History of ASR Technologies

August 31, 2023

Court Reporting Blog

“Hey, Siri, what’re the top priorities on my schedule today?”

Today, we may think of this as a relatively simple request for our handy voice assistants to accomplish. And yet, it’s the culmination of decades of progress in Automatic Speech Recognition (ASR) technology.

So, what is ASR? At its essence, ASR involves teaching machines to listen and understand our words, then act. But how did we even reach the point where a phrase like “OK Google” could unlock a world of capabilities?

From Thomas Edison’s dictation machine to Siri’s casual chat, the ASR history journey is a tale of innovation and transformation that transformed not just the gadgets in our pockets but how we function in modern society.

Let’s trace the steps that brought voice commands to life.

1800s: The Origins of Dictation

1879 – Inventor Thomas Edison unveils the world’s first dictation machine

1950s: The Infancy of Speech Recognition Technology

1952 – Bell Laboratories introduces the “Audrey” machine, an innovative device with the remarkable ability to recognize the spoken voice of its developer, HK Davis, accurately identifying digits from 0 to 9 with an impressive accuracy rate exceeding 90%.

1960s: From Digits to Spoken Words

1962 – IBM showcases its “Shoebox” machine, which is capable of understanding 16 English words as well as numerical digits.

1970s: From Words to Complete Sentences

1971-1976 – The DARPA Speech Understanding Research (SUR) initiative, created by the U.S. Department of Defense, was used to advance voice recognition technologies with potential uses in both military and civilian contexts.

1976 – Researchers at Carnegie Mellon University develop “Harpy,” an advanced ASR system built on the foundations of DARPA. It was able to comprehend 1,011 words and recognize some complete sentences, marking a significant advancement in the field of speech recognition tech.

1980s: From a Few Hundred Words to Several Thousand | The Decade of HMM

The ’80s were a pivotal decade for ASR technologies. The introduction of the statistical method known as the “Hidden Markov Model (HMM)” became an inflection point that revolutionized language modeling, enhancing accuracy and laying the groundwork for even more sophisticated ASR.

Unlike traditional approaches that relied solely on word recognition and sound patterns, HMM brought a new dimension by enabling the prediction of the most probable phonemes to follow a given phoneme.

Mid ‘80s – IBM introduces a voice-activated typewriter named “Tangora” based on HMM that boasted a 20,000 spoken-word vocabulary.

1987 – World of Wonders releases Julie: the world’s most intelligent doll.
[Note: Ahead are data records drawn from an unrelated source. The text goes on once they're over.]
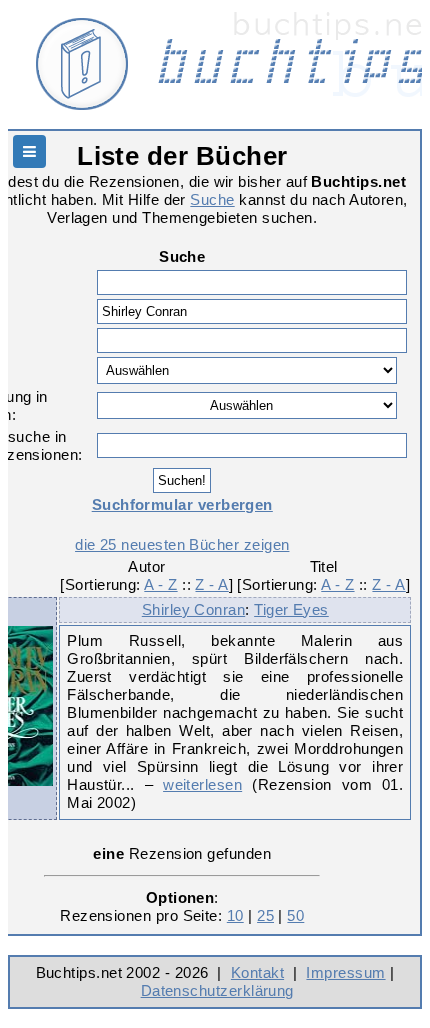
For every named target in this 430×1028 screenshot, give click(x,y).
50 (295, 915)
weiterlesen (202, 784)
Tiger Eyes (291, 609)
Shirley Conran (193, 609)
This was the first “fully interactive toy” due to its DSP chip that allowed it to respond to and generate basic speech.

1990s: Microprocessors Change the ASR Game

Before the ‘90s, Automatic Speech Recognition systems relied on discrete dictation, which required the speaker to pause after every single word to ensure that the technology could accurately recognize each word. However, in the 1990s, a transformative shift occurred in the field of automatic speech recognition (ASR) with the advent of microprocessors, which enabled faster and more accurate speech pattern recognition.

1990 – “Dragon Dictate” makes history as the world’s first speech recognition software tailored for consumer use, revolutionizing how individuals interact with computers and opening the door to a new era of speech-enabled applications.

1997 – Later in the decade, Dragon develops “Dragon Naturally Speaking,” the first continuous speech recognition product capable of understanding continuous speech of up to 100 words per minute.

2000s: Speech Recognition Technology Becomes Faster and More Accurate

While the technology was continuously evolving over the decade, the most significant milestone was the introduction of Google’s Voice Search app. Tens of millions of users were exposed to speech recognition technology due to this app. Google was also able to gather petabytes of voice data that could be used to advance technology and boost predictions.

2010s: The Digital Assistant Explosion

The 2010s witnessed a remarkable and rapid rise in smartphone market penetration. At the start of the decade, just 20% of the population owned smartphones. But, in a few short years, the technology progressed rapidly, making smartphones an indispensable part of daily life. By the year 2020, an astounding 72.2% of the population had a smartphone in their pocket.¹

Because of this, there was a large increase in speech recognition software and apps, sparked by the release of smart speakers and digital assistants like Siri or Alexa.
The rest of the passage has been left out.